There’s the public-facing “big history” as captured by newspaper headlines and in school textbooks. And then there’s the more private “little history” of what’s going on inside the heads of major historical figures as they take actions that shape our world.

 

It’s this “little history” that most fascinates Brands, who – in the past four decades – has produced more than 30 books devoted to political players, economics and foreign affairs.

 

“When I write about individuals in history I deliberately don’t do what most historians and biographers do, which is to pass judgment on the subjects,” Brands recently told a gathering of 200 at Central Library in Tulsa.

 

“I’ve been in this history business for a while. The judgments people make depend less on facts than on the values individuals bring to the study.”

 

Brands was in Tulsa to receive the 39th annual Peggy V. Helmerich Distinguished Author Award, which celebrates esteemed, award-winning authors across all forms of the written word.

 

Past recipients have included novelists Toni Morrison and Margaret Atwood, poet Billy Collins, playwright Neil Simon, and historian David McCullough.

 

As part of the award festivities, Brands took part in a dialogue moderated by Oklahoma Rep. John Waldron.

 

A former high school math teach turned University of Texas at Austin history professor, Brands told Waldron he brings the same enthusiasm to his biographies of notables such as Ulysses S. Grant and Theodore Roosevelt as he does to the lecture hall.

 

“My philosophy of teaching,” he reflected, “is to generate more energy at the front of the room than the students collectively can generate in the rest of the room.”

 

No small feat, as Brands regularly lectures to rooms packed with 500 undergrads, all of whom – in Brands’s opinion – are predisposed to want what he as a storyteller can offer.

 

“History is full of stories,” he said. “And humans are wired to respond to stories. I’m not in the information business. I’m in the inspiration business. I want to inspire an interest in history. My job is to make them want to learn more.”

 

Early in his academic career, a younger Brands specialized in studying American foreign policy during the Cold War. As his career progressed, however, his ambitions broadened to the point where he contemplated a comprehensive American history not unlike Will Durant’s 11-volume “Story of Civilization.”

 

When prospective publishers balked at the scale of the project, Brands deduced he could accomplish the same effect by writing individual biographies of key figures along the U.S. timeline.

 

This strategy has worked, though not without a significant drawback: American history thus far has been dominated by the victories of white men, an inequity echoed in Brands’s choices of biographical subjects.

 

Now 71, Brands has twice been a Pulitzer Prize finalist – once for his biography of Benjamin Franklin (“The First American”) and again for this look at Franklin D. Roosevelt (“Traitor to His Class”).

 

Unlike some biographers who come to identify closely with their subjects, Brands prefers to keep a healthy distance.

 

“When I write about people,” he said, “I don’t imagine myself to be them.

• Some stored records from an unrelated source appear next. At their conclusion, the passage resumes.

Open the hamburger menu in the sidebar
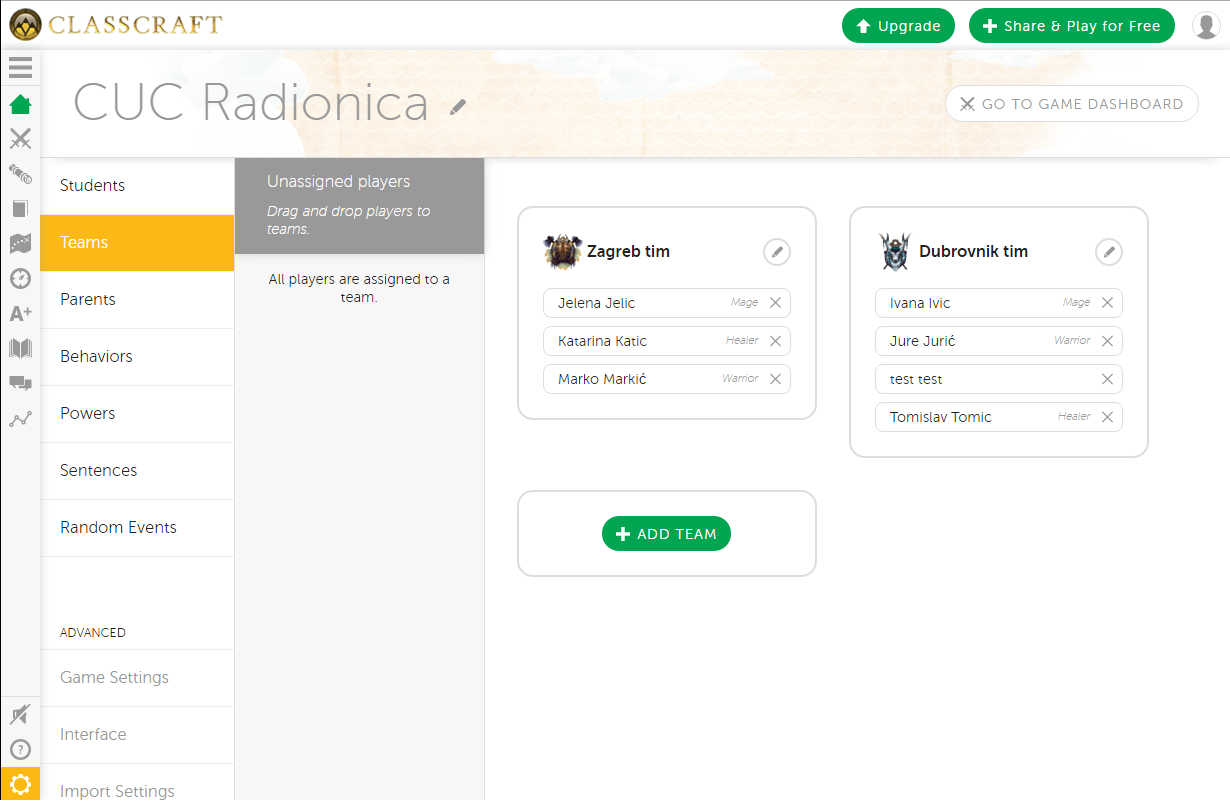 [x=20, y=68]
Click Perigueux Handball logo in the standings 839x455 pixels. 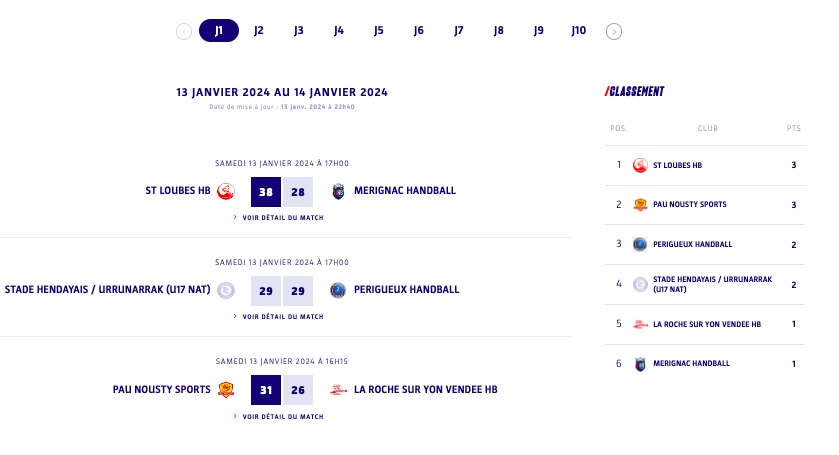pos(640,244)
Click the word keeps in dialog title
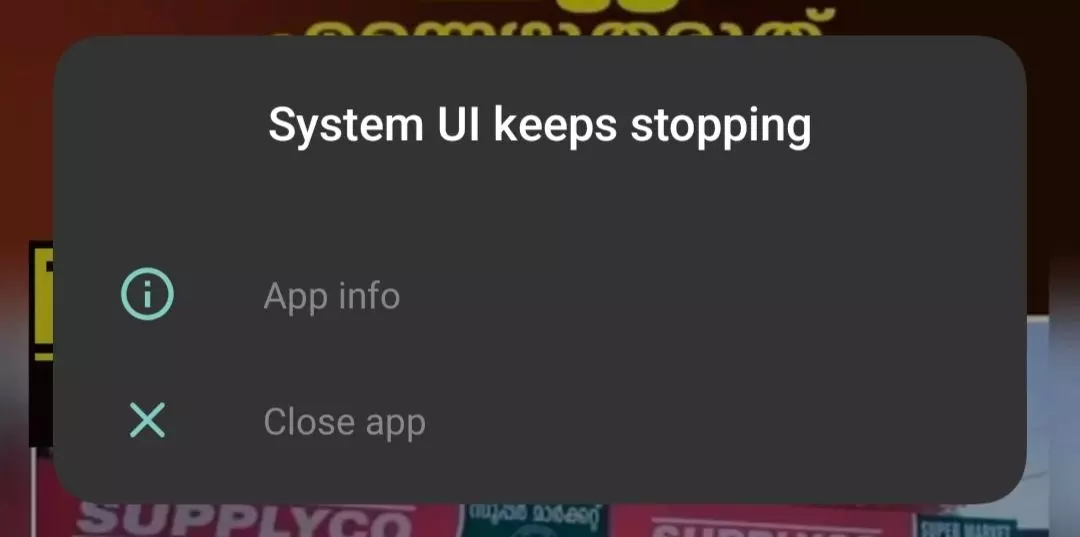The width and height of the screenshot is (1080, 537). (555, 127)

I can’t imagine having that reaction.”

 

Currently at work on a biography of George Washington, Brands has found fertile soil in particularly polarizing figures.

 

An example is Andrew Jackson, who as president brought the United States much-needed security from foreign threats even as he engineered the profoundly devastating forced relocation of Native American tribes.

 

“As an educator, I do my best to make it just as plausible to hate Andrew Jackson as to love him,” Brands said.

 

As tempting as some historians find it to project their knowledge of the past onto possible future events, Brands works hard not to fall into that line of thinking.

 

“As a historian, it’s difficult enough to explain the past,” he said. “I try to assiduously avoid predicting the future. But I will explain it to you after it happens.”